Your goal — Rewrite the listing from the line that has "Open the crm-oas breadcrumb link" through the end, with "breadcrumb" changed to "navigation" and nothing else altered. Omit the pictures.

Provided data —

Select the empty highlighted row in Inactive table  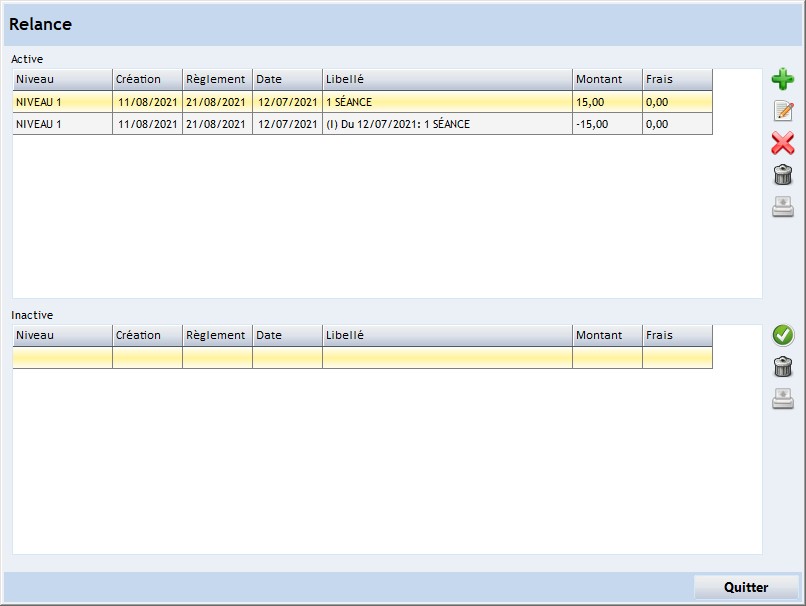[362, 358]
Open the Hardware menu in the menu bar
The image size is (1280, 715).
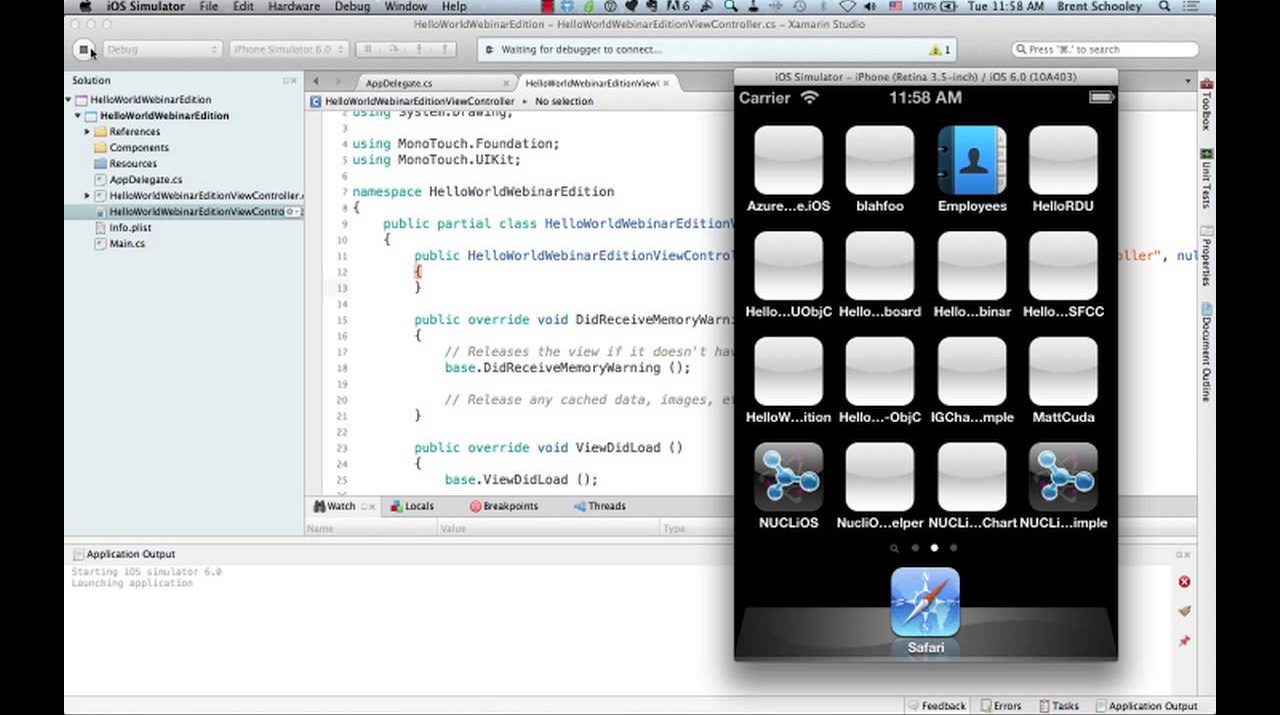coord(293,7)
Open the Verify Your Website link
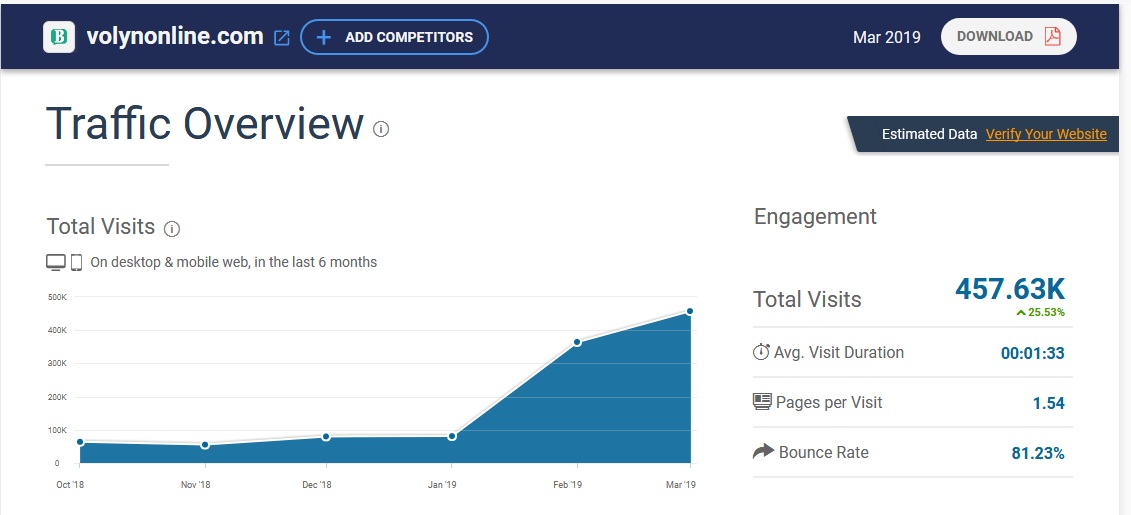This screenshot has height=515, width=1131. [x=1046, y=134]
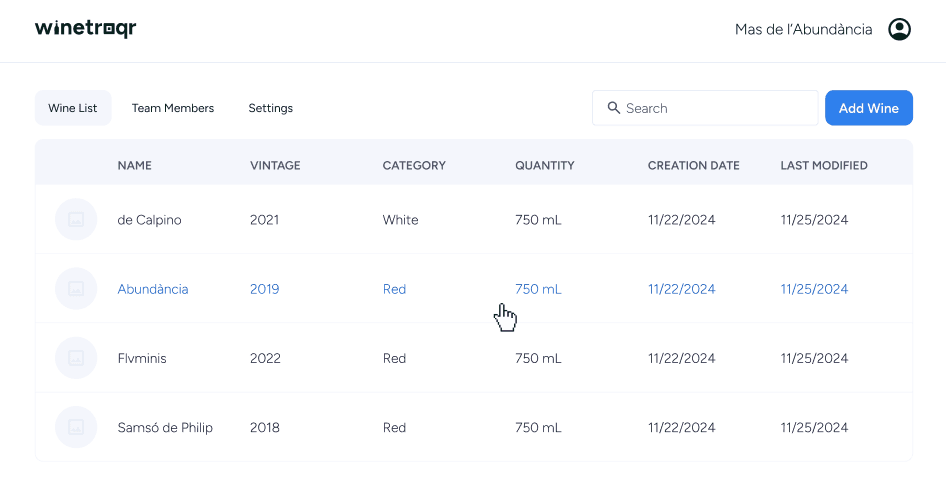Open the Abundància wine link
The height and width of the screenshot is (480, 946).
[x=153, y=289]
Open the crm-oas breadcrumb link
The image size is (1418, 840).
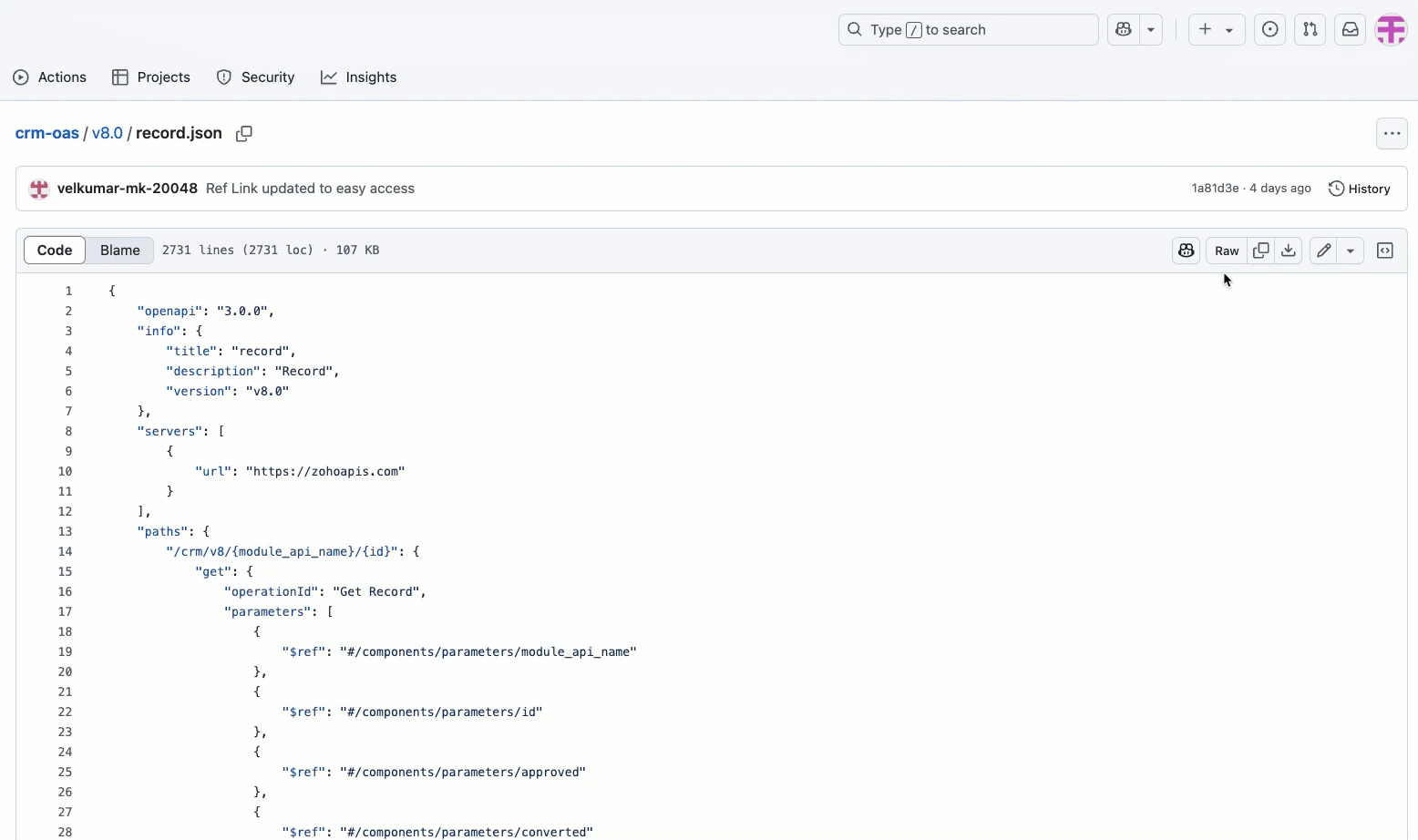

Solved problem —
Open the crm-oas navigation link
The image size is (1418, 840).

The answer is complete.